Quelques guerriers portant des tenues différentes de celles des soldats ayant dénoué les cordes qui retenaient la toile, il vit apparaître un énorme et monstrueux ver. Mais le plus effrayant était que ce monstre parlait, et sa voix était plutôt jolie!

– « J’ai faim », furent ses premières paroles. « Auriez-vous de quoi manger ? »  

Dent-De-Serpent sentit les cheveux se dresser sur sa nuque, quasi persuadé que les guerriers allaient répondre : « Bien sûr, tous ces ouvriers sont pour vous. Bon appétit! »

Contrairement à ses attentes, ces derniers l’embrassèrent affectueusement puis tirèrent du dernier wagon du jambon, des légumes et du pain contenus dans des fûts de la hauteur d’un homme. Après avoir englouti leur repas, les deux vers disparurent au fin fond de la forêt, accompagnés des guerriers.

Cachés derrière des arbres, Dent-De-Serpent n’osa pas respirer jusqu’à ce que le bruit de leurs pas se fût estompé. Lorsqu’il fut certain que le groupe était loin, il baissa les yeux et s’aperçut qu’il avait mouillé son pantalon …

En l’espace de deux jours, une étrange construction fut édifiée non loin de la voie ferrée. C’était un bâtiment voûté fait de ciment et de briques qui dissimulait un trou dont on ne voyait pas le fond, près duquel avaient été installées plusieurs machines à vapeur qui soufflaient en permanence de l’air dans le gouffre. Des ouvriers entraient et sortaient, mais nul ne savait où ce conduit menait. C’était vraiment étrange.

Il décida de garder ce secret pour lui, persuadé que, pris de peur il finirait par quitter les chemins de fer. Mais il se reprit plus vite qu’il ne l’aurait pensé.

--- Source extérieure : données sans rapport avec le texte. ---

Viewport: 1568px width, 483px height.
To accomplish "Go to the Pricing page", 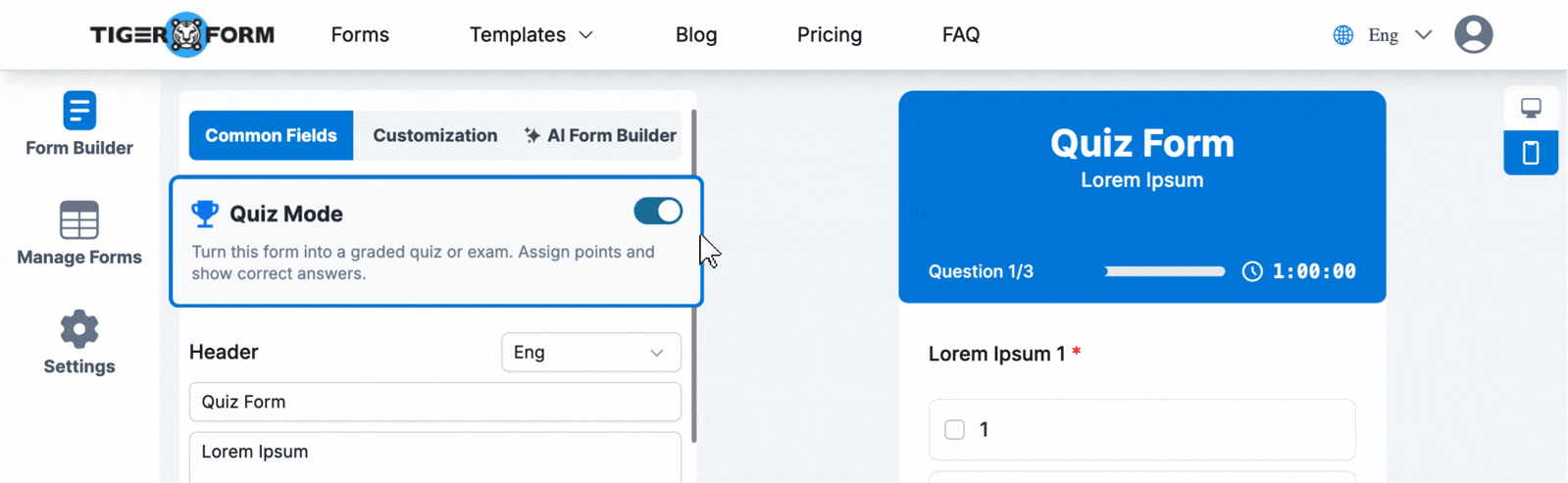I will (x=829, y=35).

« Voilà ce qu’on appelle une vie passionnante », pensait-il. « C’est là le vrai visage de la Cité Sans Hiver! »

En arrivant dans la forêt après avoir quitté ses amis, il avait l’impression d’être déraciné, tel un plan de lentilles d’eau qui n’aurait aucune attache. La solitude lui pesait, surtout lorsque les ouvriers, ayant reçu des lettres de leur famille, lui faisaient part de leur joie. Mais peu à peu, il se sentit attiré par diverses nouveautés, telles le tracé harmonieux des pistes parfaitement connectées, le magnifique chant de la forêt, ce grand Loup du Désert qui apparaissait et disparaissait discrètement sans jamais être intercepté par Dame Chloris ou encore cet homme mystérieux qui venait certains jours et murmurait tout seul…

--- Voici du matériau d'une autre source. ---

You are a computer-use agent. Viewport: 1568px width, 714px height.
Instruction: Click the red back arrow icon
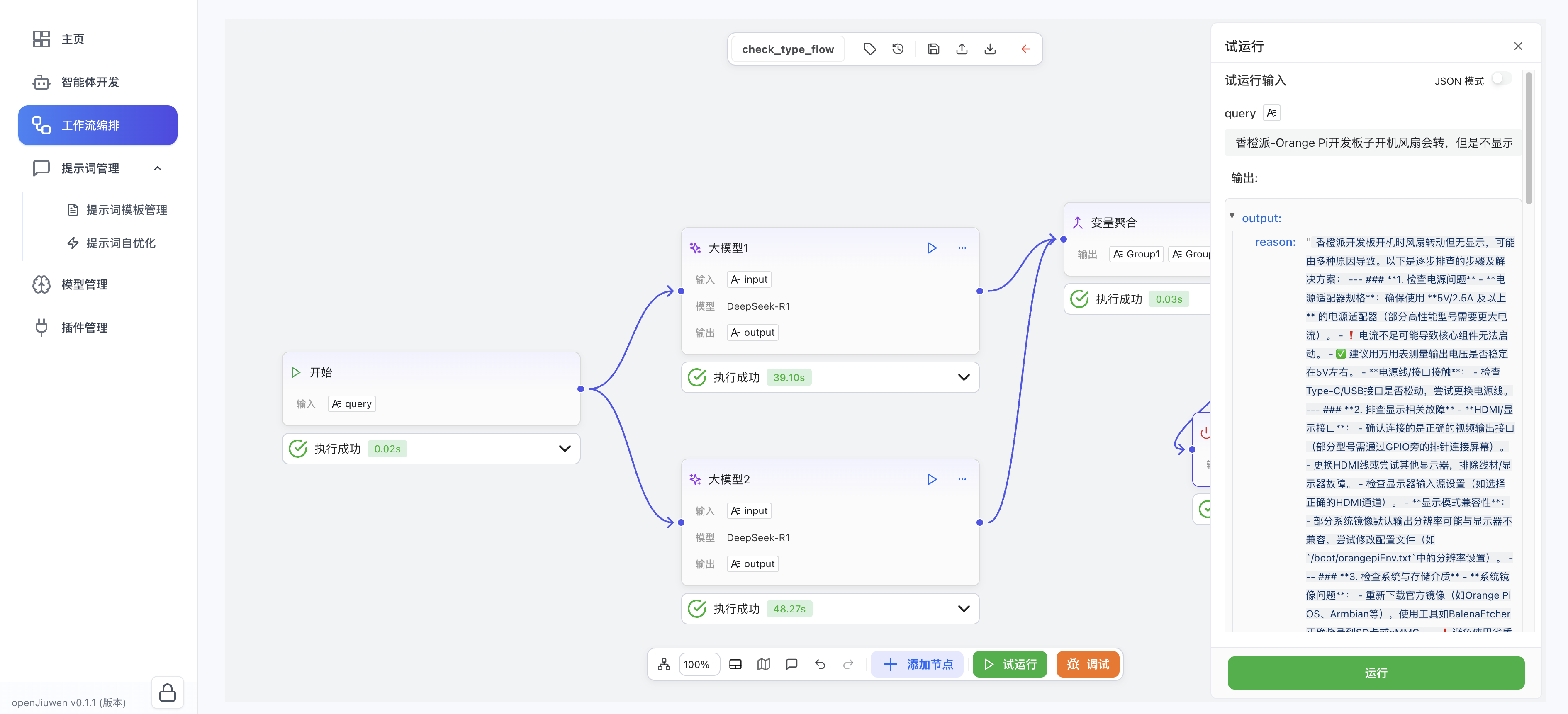click(1026, 49)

Cela lui donnait l’impression de se rapprocher du côté inconnu de la Cité Sans Hiver et de s’intégrer progressivement.

Dent-De-Serpent entendait bien garder tout cela en esprit en attendant le moment d’en parler à ses amis. En effet, quelle meilleure preuve de citoyenneté que de connaître les secrets profonds d’une ville! Nul ne pourrait le nier, quand bien même il ne connaissait guère son voisinage.

La durée du contrat de confidentialité étant de cinq ans, il avait hâte d’y être.